Vetting has become the biggest bottleneck and the biggest risk in modern dispatching. As I have seen many reports of this type of cargo fraud scam, in this post, we will discuss how it is being executed and how you can save yourself.
While honest carriers are fighting to prove they aren’t part of the recent cross-border cargo fraud rings running on expiring non-domiciled CDLs, predatory brokers are exploiting that exact pressure to steal your carrier identity.
Guard Your Assets: The New Scam involving CDL and VIN Picture Costing Carriers Their Insurance
If you are blindly sending truck pictures and CDL copies to unverified brokers to book a load, you are setting yourself up for a fraudulent cargo claim.
The Anatomy of the Double-Cross Cargo Fraud
We will understand how this is executed in four steps.
Step 1: The broker offers a solid rate but demands heavy onboarding photos immediately to “verify compliance” against cargo theft rings before issuing the rate con.

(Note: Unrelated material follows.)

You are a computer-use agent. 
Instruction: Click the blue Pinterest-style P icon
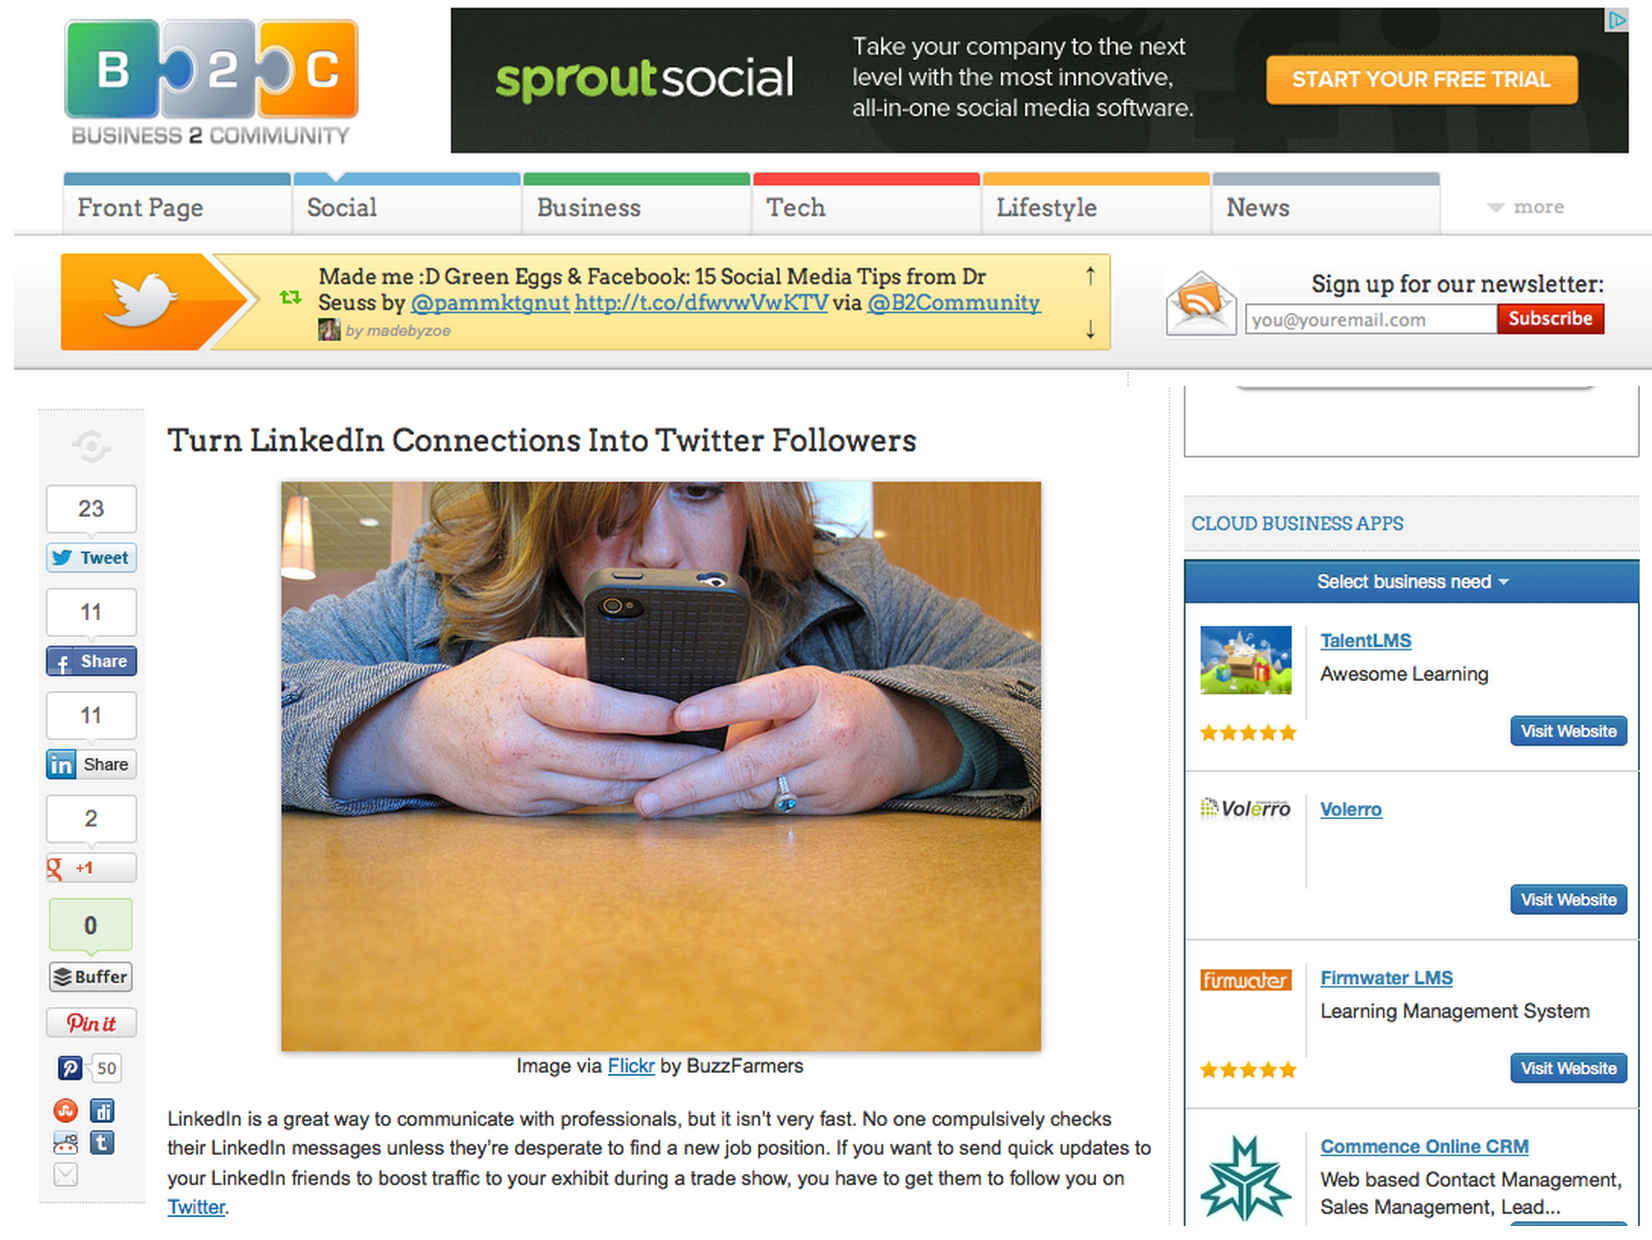point(69,1068)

Step 2: You send over the driver’s CDL, truck plates, and clear photos of the door detailing the VIN and MC numbers. They may even trigger a video call to capture the driver’s face.
Step 3: Once the images are secured, the broker suddenly claims the load was cancelled by the shipper or covered by another department.
Step 4: The bad actor uses your photos to book a high-value load elsewhere, steals the cargo, and presents your asset photos to the insurance adjuster to lay the blame entirely on your policy.
Your Dispatch Defense Checklist
Before you let a driver show their face on a video call or text photos of your equipment decals to an unknown broker, run through this non-negotiable checklist:
| Vetting Target | Red Flag | Safe Practice |
| Broker Credit | Not approved or “high risk” by factoring. | Only haul for clear, bonded brokers. |
| Contact Info | Gmail address or phone mismatching SAFER. | Call the official number listed on FMCSA SAFER. |
| Vetting Timing | Demanding VIN/CDL pics before a rate con is sent. | Provide data only after rate con is signed and verified. |
| Image Security | Raw, clean photos of your equipment side-profiles. | Digital text watermark overlaid directly on the VIN/plates. |
What you should do if broker asks for pictures?
Actionable Guardrails for Carriers
Booking a load today feels like walking on a sword. To keep from getting cut, protect your company’s data like it’s your corporate bank account.
- Never Blind-Share ID Assets: Do not send CDL photos, truck plates, or VIN details to a broker you have never worked with until you run a deep background check.
- Verify the Broker with Your Factoring Company: If your factoring company won’t approve the broker for credit, walk away immediately. It doesn’t matter how high the rate is if you end up with an insurance claim.
- Cross-Check on DAT and SAFER: Check their reviews on DAT. Look up their registered phone number on FMCSA SAFER. If the person calling you doesn’t match the SAFER contact, it’s an identity theft ring.
- Watermark Your Identity Images: If a verified broker requires a truck picture for high-value freight vetting, use a simple mobile phone editor to overlay a text watermark across the photo: “FOR VETTING ONLY WITH [BROKER NAME] – DATE.” This makes the image completely useless for fraud elsewhere.
Bottom Line:
Honest brokers have legitimate, integrated digital vetting systems to curb fraud. If a broker is bullying you for raw smartphone pictures of your driver’s license and truck VIN over text message, they are likely trying to steal your identity. Protect your MC number.